In applying the above, the High Court’s overarching observation was that it is not a requirement of the jurisdiction under CPR 19.6 that the proceedings will necessarily resolve all possible claims. Moreover, the High Court considered a claim for undisclosed commission to be a reasonable example of a claim where an entitlement can be calculated on a basis that is common to all class members.

The High Court focused on the claim being for recovery of undisclosed secret commission rather than damages which would require individualised assessment and therefore exercised its discretion to allow CRL to represent the class on an opt out basis. Interestingly, however, the High Court did not address the fact that the clients had a right to elect to claim a remedy in restitution (such as an account of profit or a proprietary remedy) or compensatory damages (if their loss exceeded the amount of the commission). This would likely require the participation of individual class members in the claim.

Furthermore, the High Court did not address the fact that even if the claim were for recovery of undisclosed secret commission and not compensatory damages, the amount of the commission attributable to each client would also require individualised assessment and therefore each individual class member would likely need to participate in the proceedings.

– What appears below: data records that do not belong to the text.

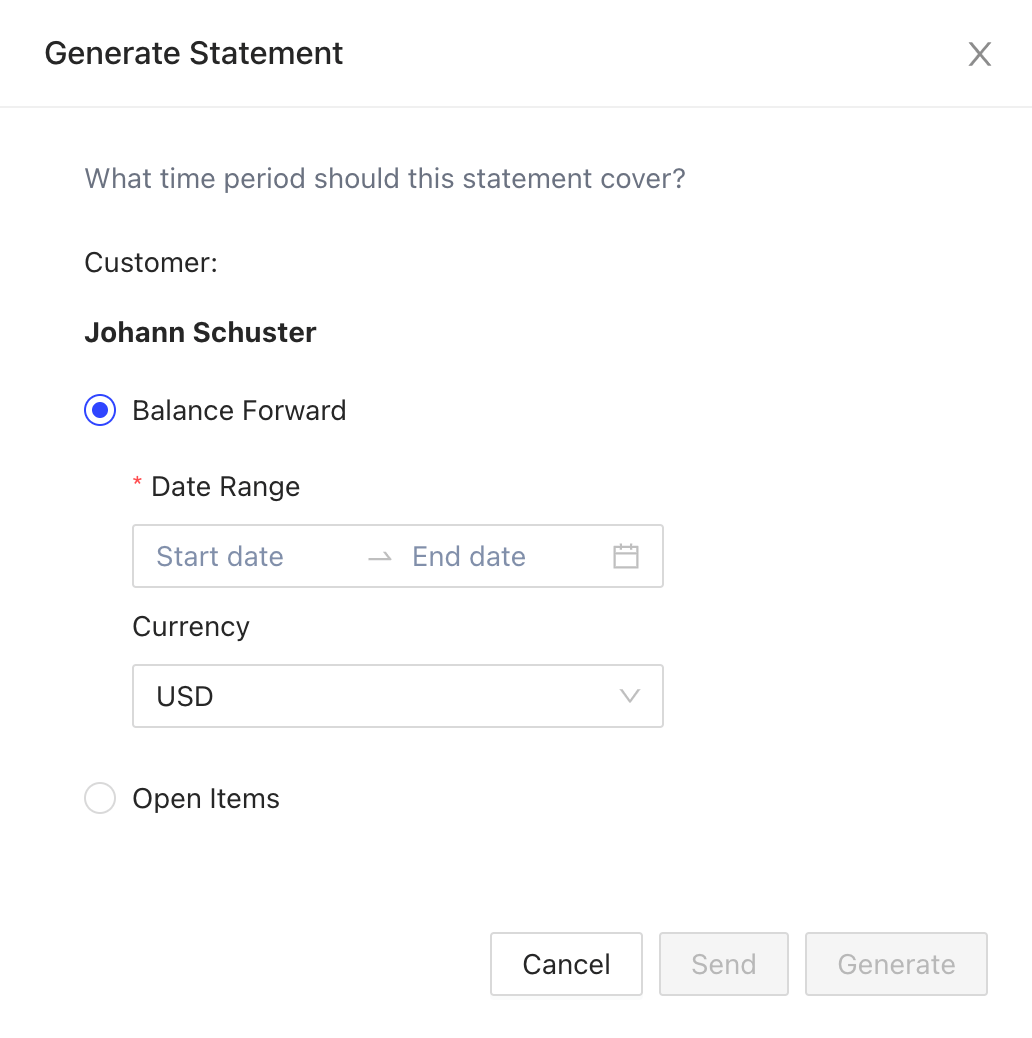Image resolution: width=1032 pixels, height=1038 pixels.
Task: Open the USD currency selector
Action: click(380, 696)
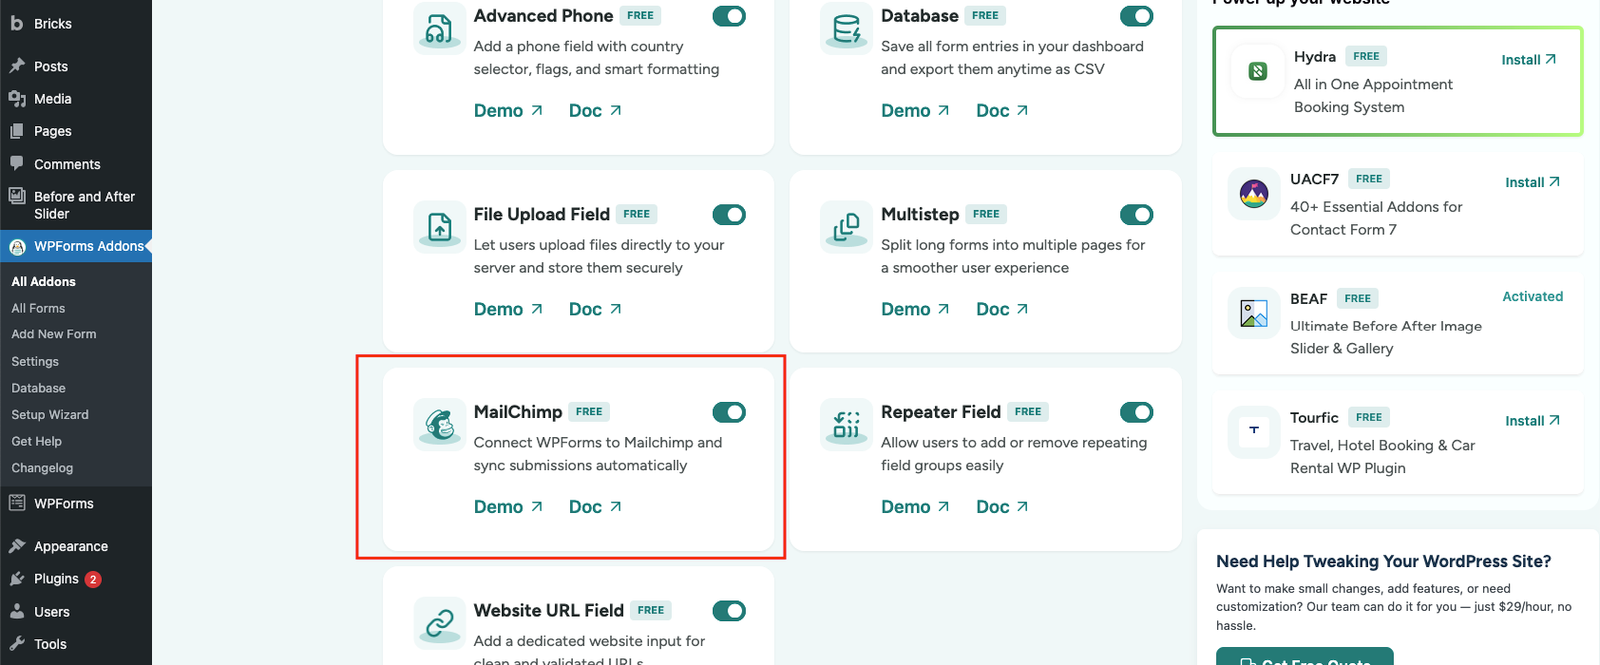1600x665 pixels.
Task: Click the File Upload Field icon
Action: (439, 227)
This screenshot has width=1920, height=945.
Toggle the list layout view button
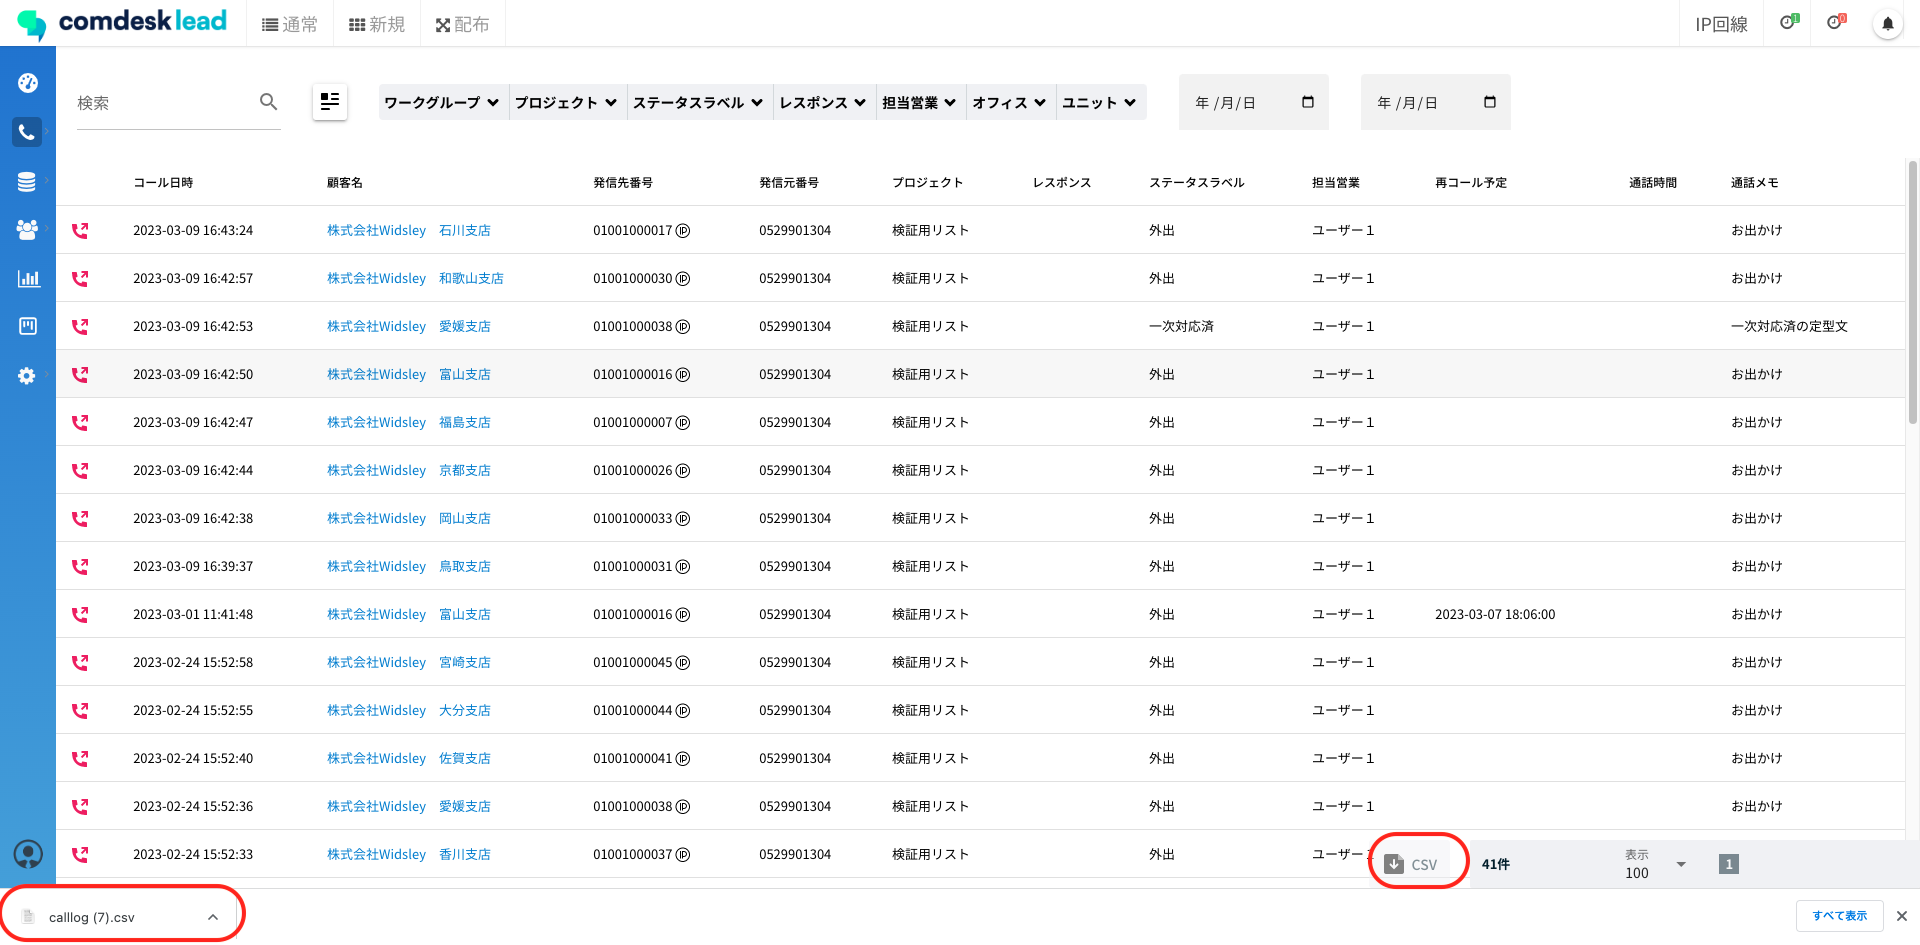point(330,101)
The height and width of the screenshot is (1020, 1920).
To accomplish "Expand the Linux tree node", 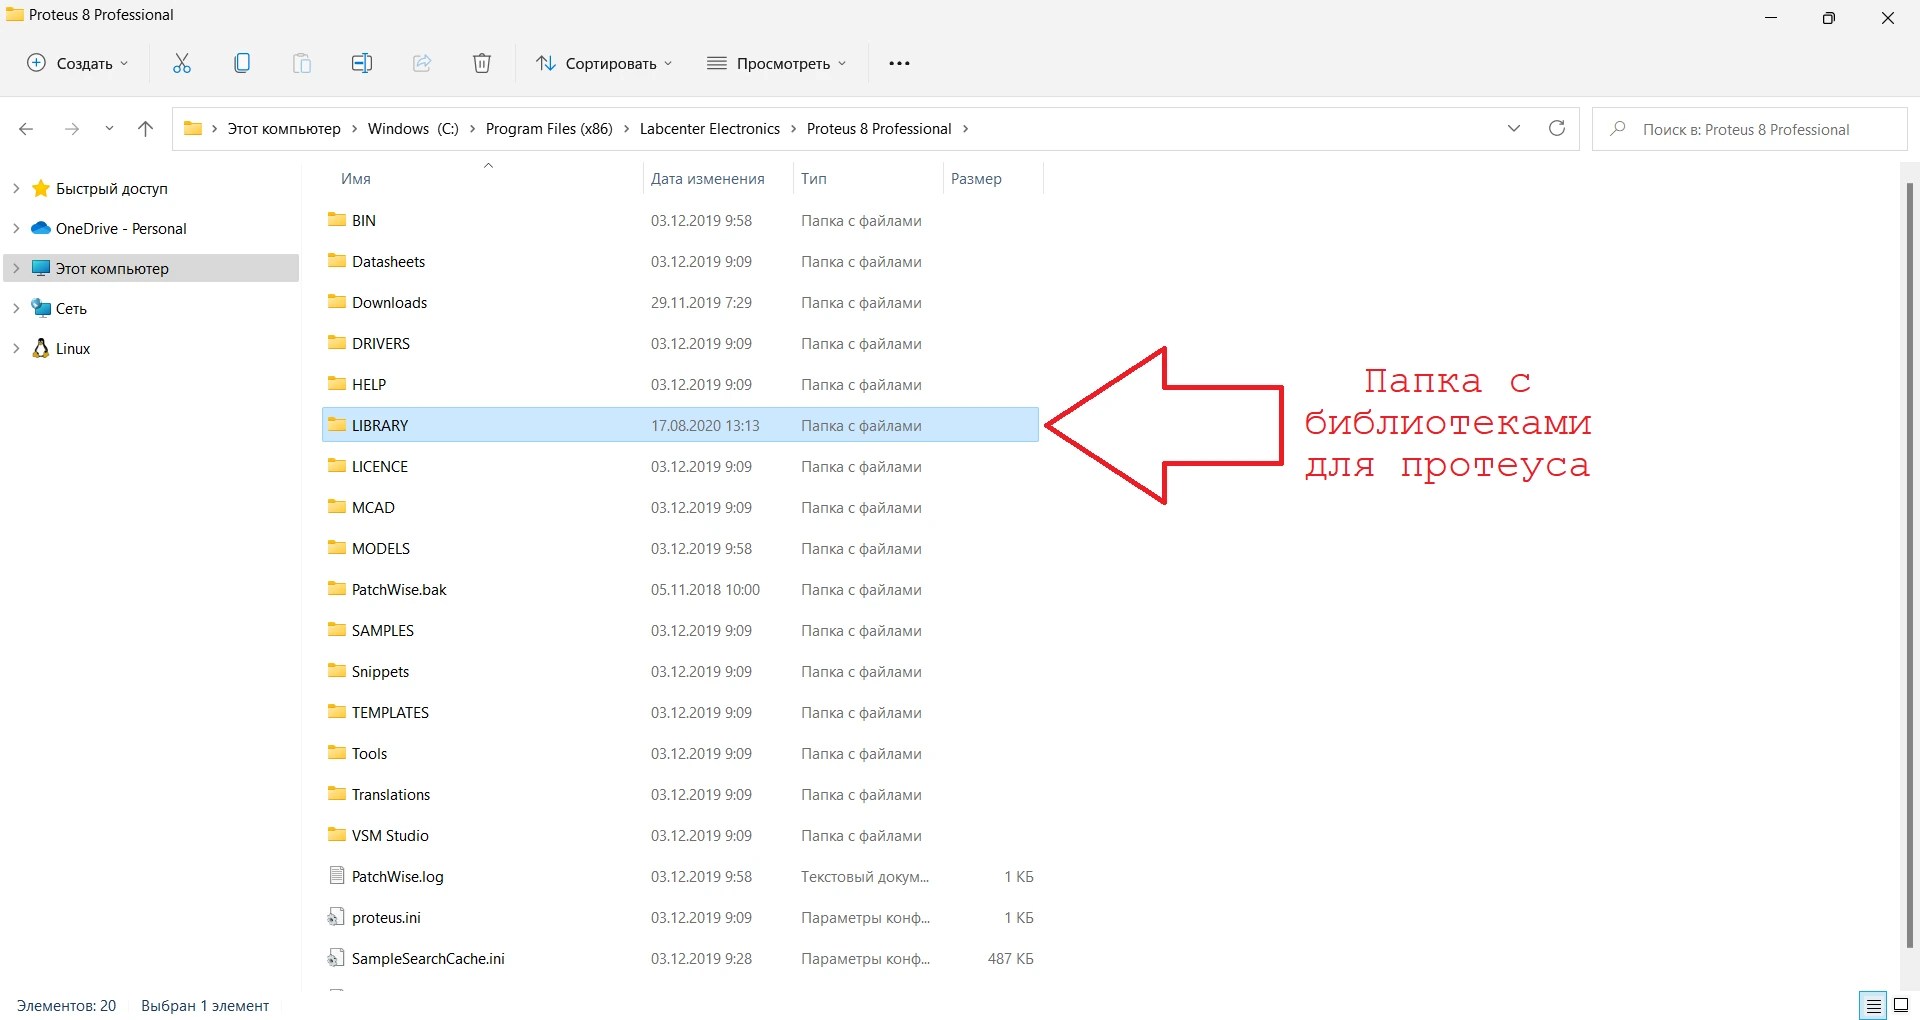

The High Court was of the view that if the choice is between the representative action continuing or no claim being pursued at all then allowing the representative action to continue was the better option. Accordingly, the High Court dismissed the defendants’ strike out application

What does this mean for English class actions?

In an endnote to its judgment, the High Court notes that we are still in the “foothills of the modern, flexible use of CPR 19.6, alongside the costs, costs risk and funding rules and practice of today and still to come” and that “the demand for legal systems to offer means of collective redress will increase not reduce”.

However, in light of the High Court’s remark that there is a strong case for further legislative development and that it may be time for legislative next steps, it must be questioned whether the High Court’s progressive decision is a case of judicial activism attempting to adapt an ancient statutory regime to modern demands for effective collective redress or a commercially sound approach to a 150-year-old regime?

Is the representative rule an unworkable aspect of the regime which requires legislative assistance before it can become a modern day viable mechanism for collective redress which increases access to justice for individual claimants? Or, should the simplicity and brevity of the representative action regime be lauded and relied on by class members for the purpose for which it was enacted?

Whether the High Court’s decision is a case of judicial activism gone too far or a necessary step in the right direction … one thing is certain, the English representative action regime is back. The question is: for how long?


1. From 6 April 2023, CPR 19.6 will be renumbered as CPR 19.8 under rule 12(9) of the Civil Procedure (Amendment) Rules 2023.